Grails acquired by SpringSource... A Good Thing

I've been thinking about the recent acquisition of G2One by SpringSource, and I've come to the conclusion that it was a very bold and smart move by both parties. Why? Simply because it provides benefits to both parties and gives those who need rapid web development another alternative to Rails, only that runs natively in the JVM and can access all of their existing Java EE infrastructure.

I should note that my employer, Chariot Solutions, is a consulting partner with SpringSource as well as with several other firms such as RedHat/JBoss.

SpringSource gains a lot by adding this web framework. First of all, it now has an agile web platform, based on Spring and other open source technologies, that it can support for larger corporate customers. This may bring agile web development into more enterprises, as most have shied away from Groovy/Grails simply because it was too new, ran on a maverick language (Groovy) and had a small support team.

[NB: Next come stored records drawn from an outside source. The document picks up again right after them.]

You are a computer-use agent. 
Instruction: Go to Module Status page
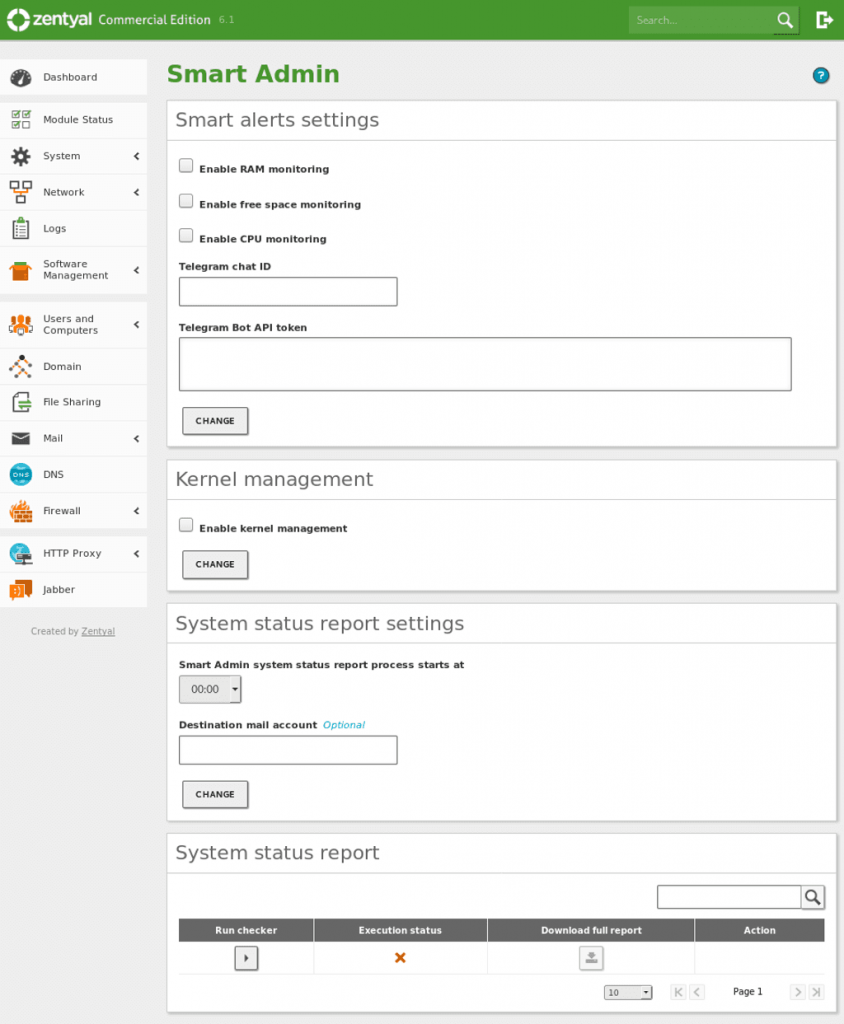pyautogui.click(x=77, y=120)
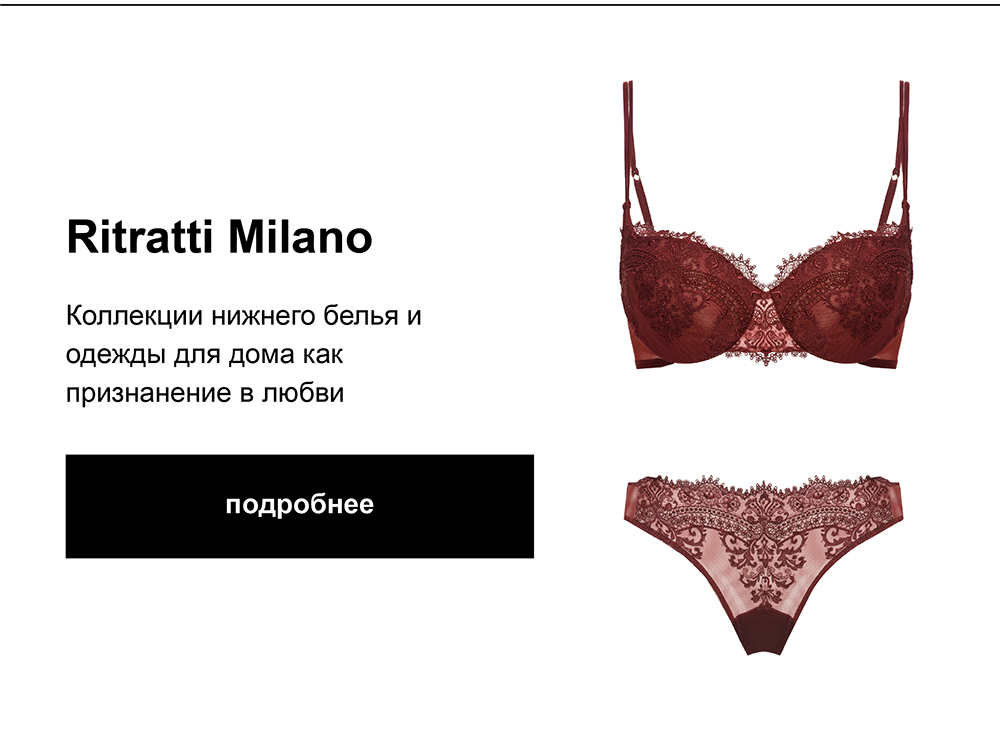
Task: Open the burgundy lace bra product image
Action: (x=765, y=225)
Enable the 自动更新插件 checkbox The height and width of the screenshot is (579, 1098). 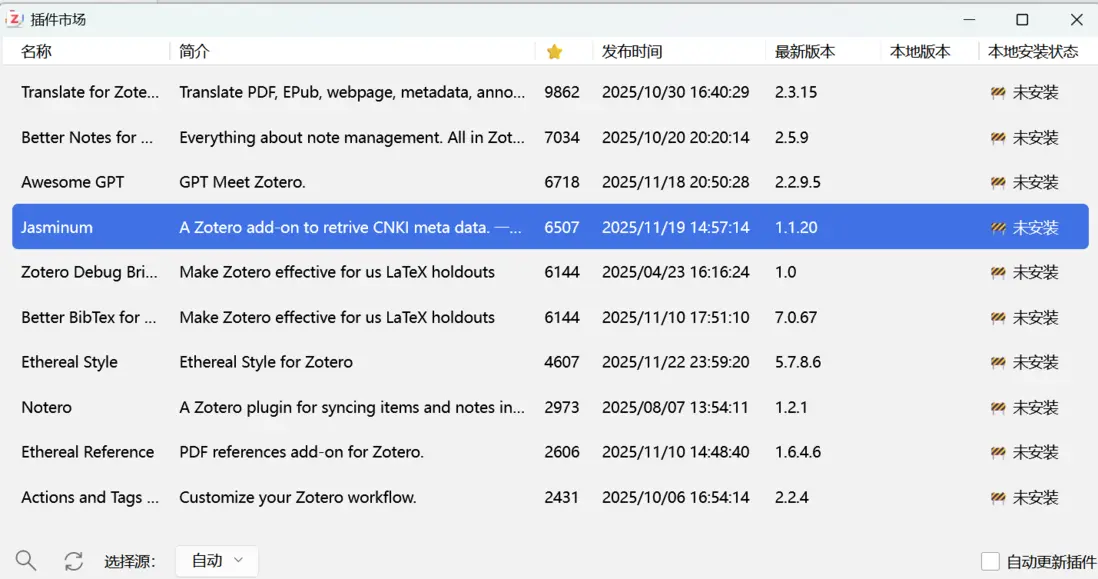990,562
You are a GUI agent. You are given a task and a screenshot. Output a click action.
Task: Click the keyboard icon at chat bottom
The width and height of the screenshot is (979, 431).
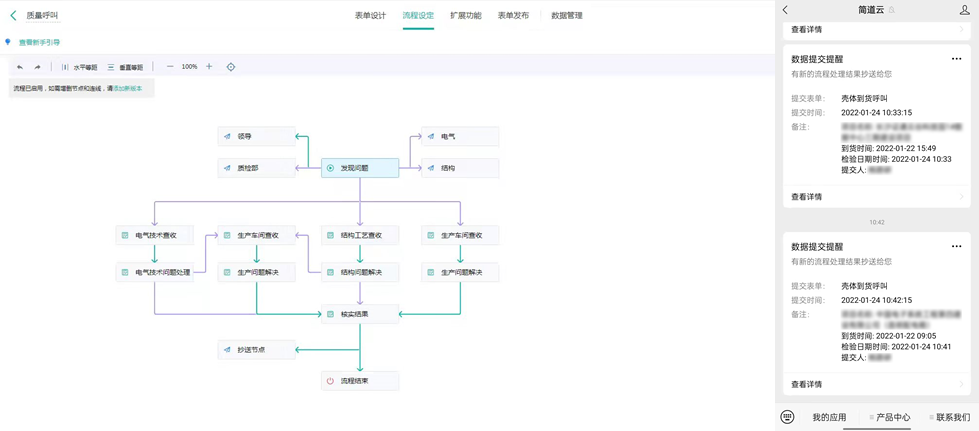coord(787,417)

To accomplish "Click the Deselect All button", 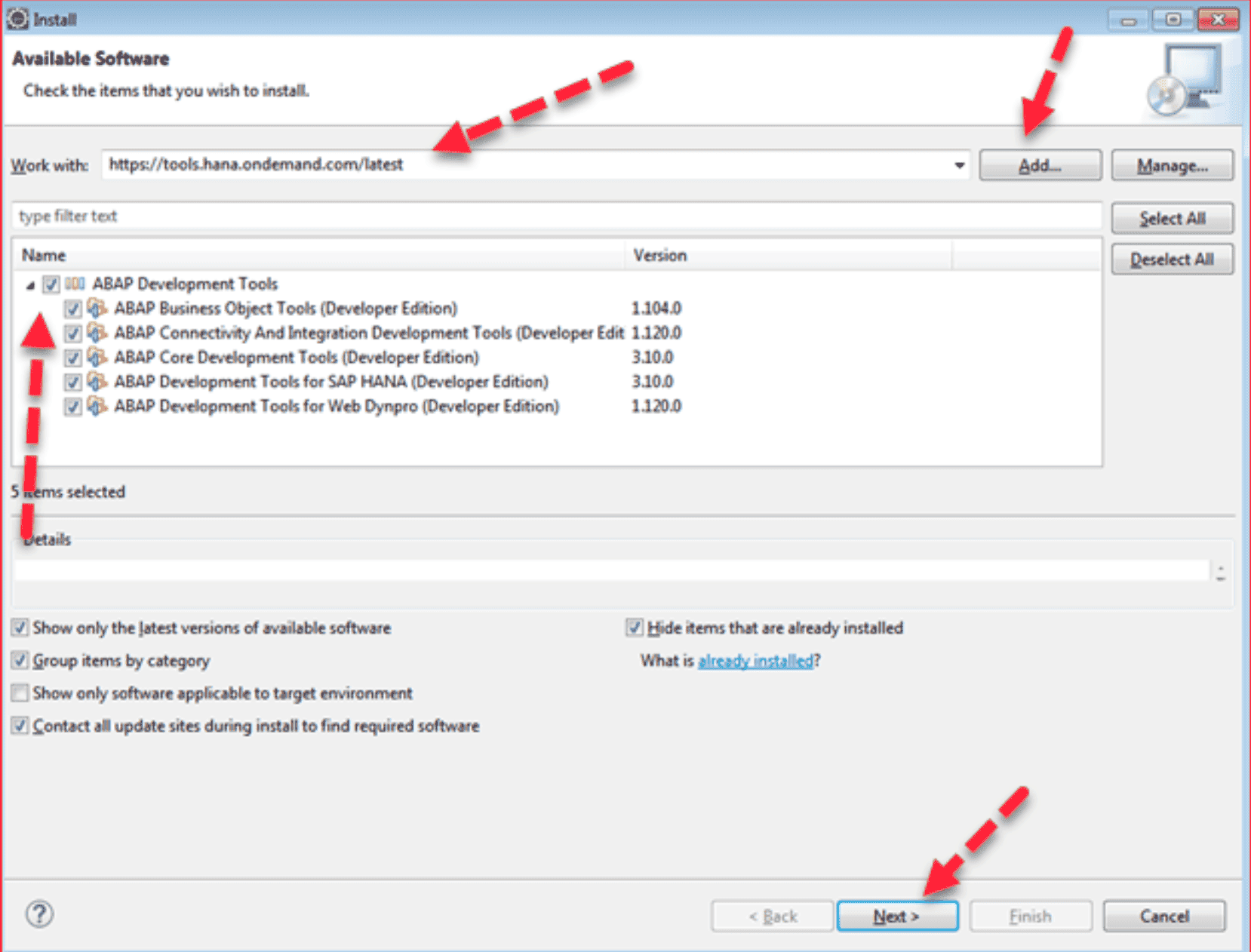I will [1172, 259].
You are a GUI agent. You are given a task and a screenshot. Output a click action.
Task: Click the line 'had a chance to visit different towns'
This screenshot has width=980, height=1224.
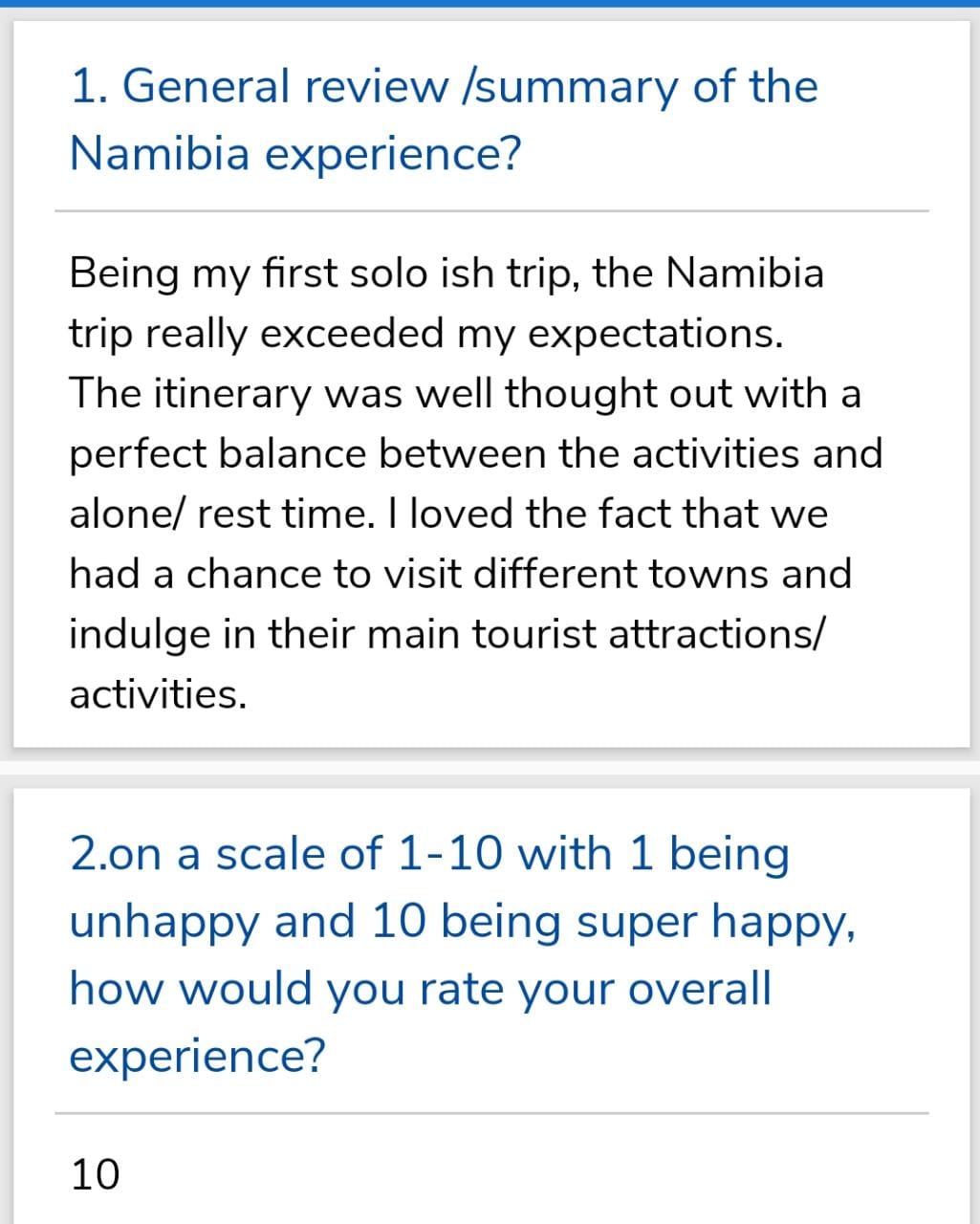tap(461, 574)
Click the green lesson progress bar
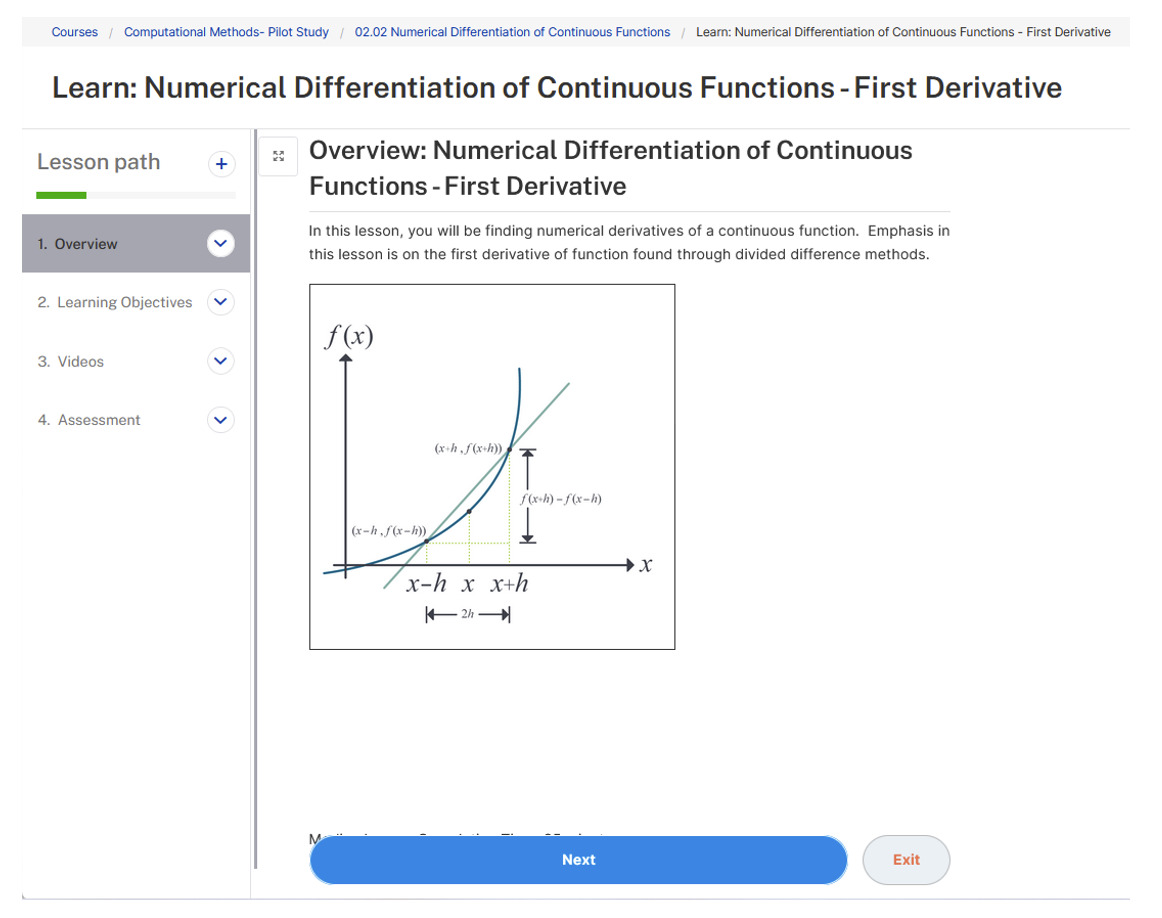Image resolution: width=1162 pixels, height=918 pixels. click(62, 195)
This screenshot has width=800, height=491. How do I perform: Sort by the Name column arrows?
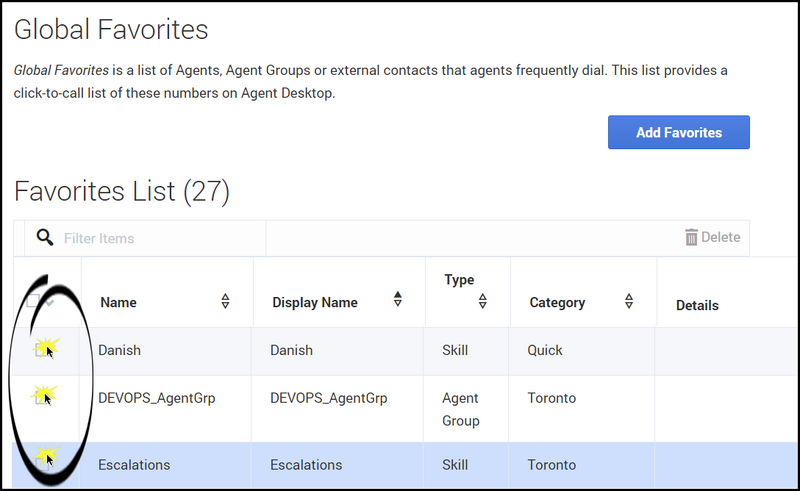[x=225, y=301]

Second, SpringSource extends its team of experts to include the talented Grame Rocher, a great addition to their team who brings an offbeat and innovative perspective to application development. I understand they may use some of his time to help them with Spring Core, and as he says in his interview on Grails Podcast Episode 72, this acquisition will actually give him more time to work on Grails than he had when G2One was independent.

From G2One's side, they gain a huge support staff, with the ability to fix bugs in the platform, add staff to commit to Grails 1.1 and beyond, and for new projects, such as revamping Grails' Eclipse plugin support. Not to mention the fact that Groovy/Grails makes the enterprise more productive, I think we will start to see a lot of new prototyping efforts as people start kicking the tires and discovering the big productivity gains that will await them once they give it a try.

If you haven't given Grails a try, and you're a Java developer, you should. It's a compelling platform for application development, and has a growing community.

Some upcoming features of Grails 1.1 mentioned in that podcast above:


  • Maven Support (Really, Graeme? Wow, I know that must hurt a bit! ;)

  • Customized templates are now honored when installed with grails install-templates

  • JSP taglib support in GSPs

  • Plugins now are stored outside of a Grails project, and the project metadata references the plugin. This means no more checking in plugin code to source code repositories. What's more, when a project is checked out, the plugins are automatically installed, ala transitive dependency management.

  • GORM now allows basic type collections like Strings

  • Data binding now can use a subset of the data from an HTTP request using the subscript operator

  • Read-only access to domain objects using DomainObj.read(id)

  • Default sorting order in Domain classes, associations

  • The new Testing Plugin is now the standard way to test in Grails.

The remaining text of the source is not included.